[Stored records]
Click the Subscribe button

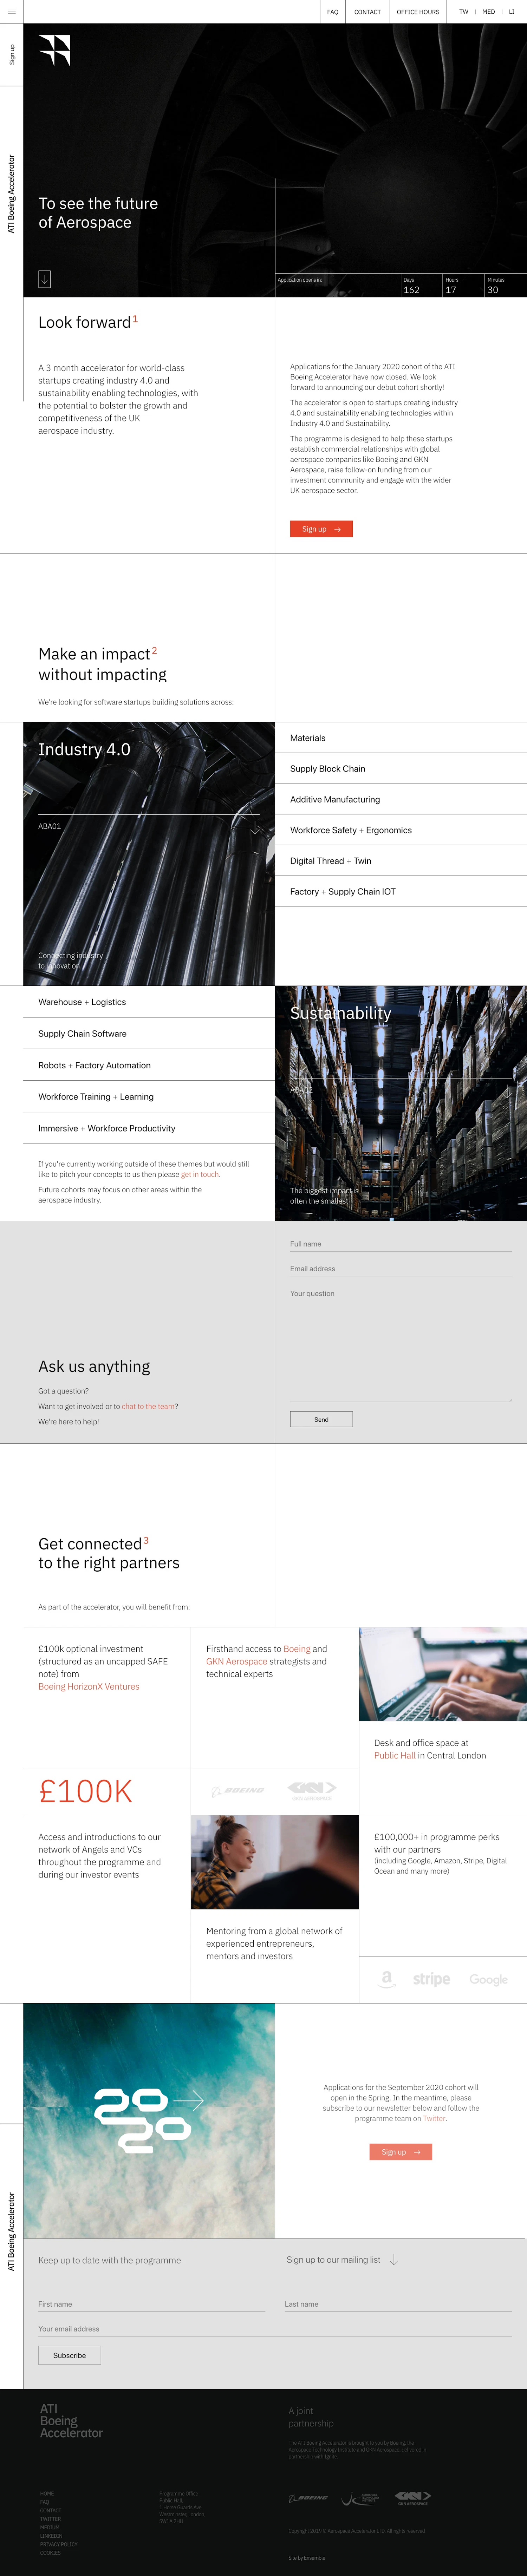click(69, 2355)
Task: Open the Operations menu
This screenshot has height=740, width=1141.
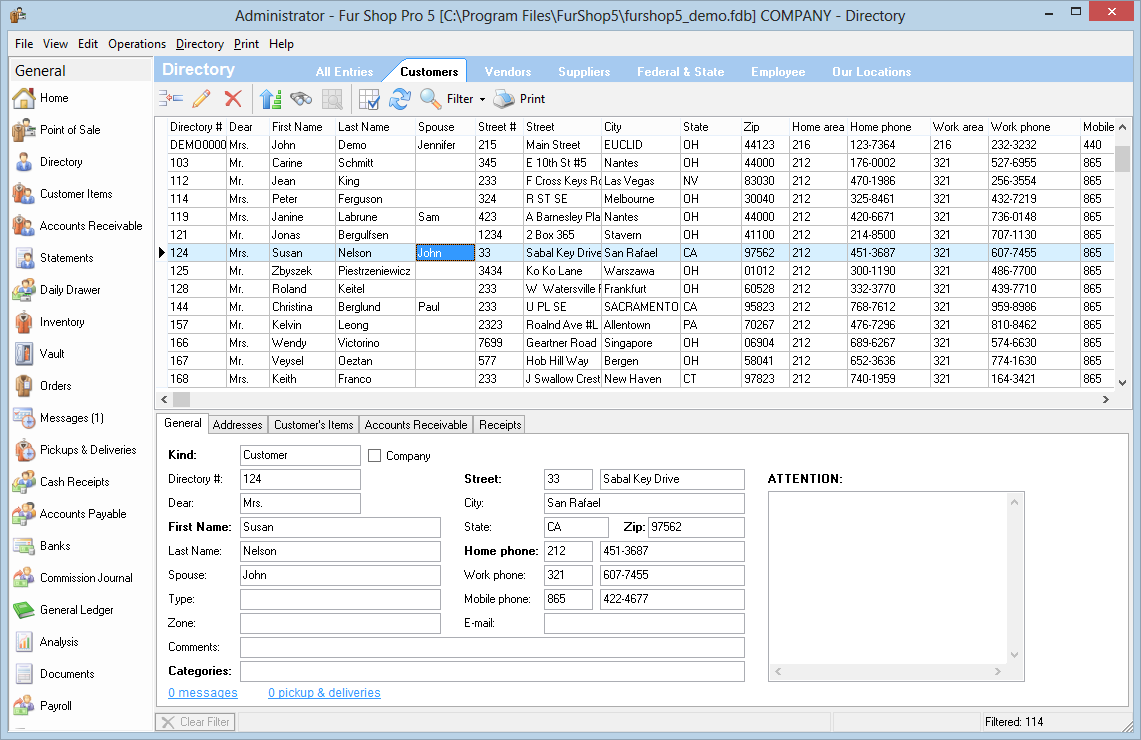Action: click(137, 44)
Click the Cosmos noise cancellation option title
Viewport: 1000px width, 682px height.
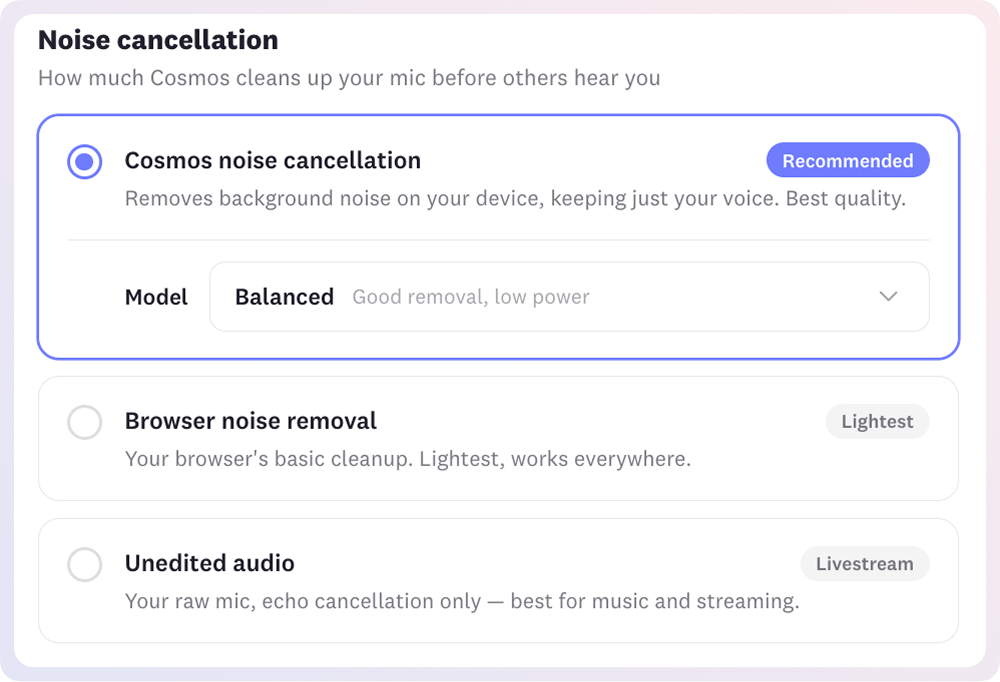coord(273,160)
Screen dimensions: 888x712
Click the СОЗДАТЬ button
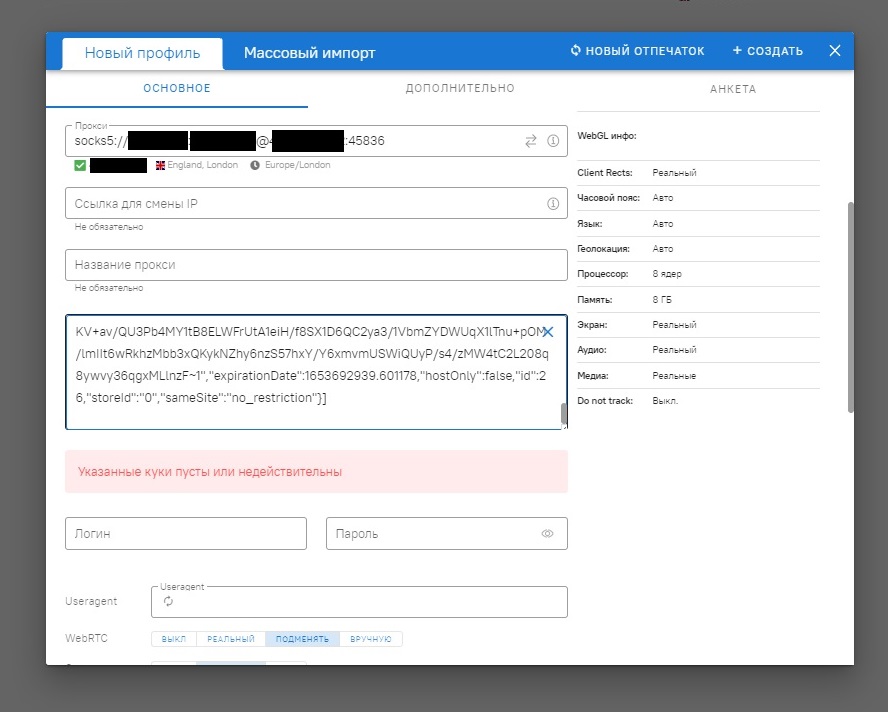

TRY IT —
Reproduce word for word the lines from the line with "This screenshot has height=740, width=1141." to the end of the entries above, both included, but leave the pictures out.

SOLVED PROBLEM —
This screenshot has height=740, width=1141.
Action: click(137, 44)
Click the Cosmos noise cancellation option title
Viewport: 1000px width, 682px height.
coord(273,160)
Screen dimensions: 888x712
Click the СОЗДАТЬ button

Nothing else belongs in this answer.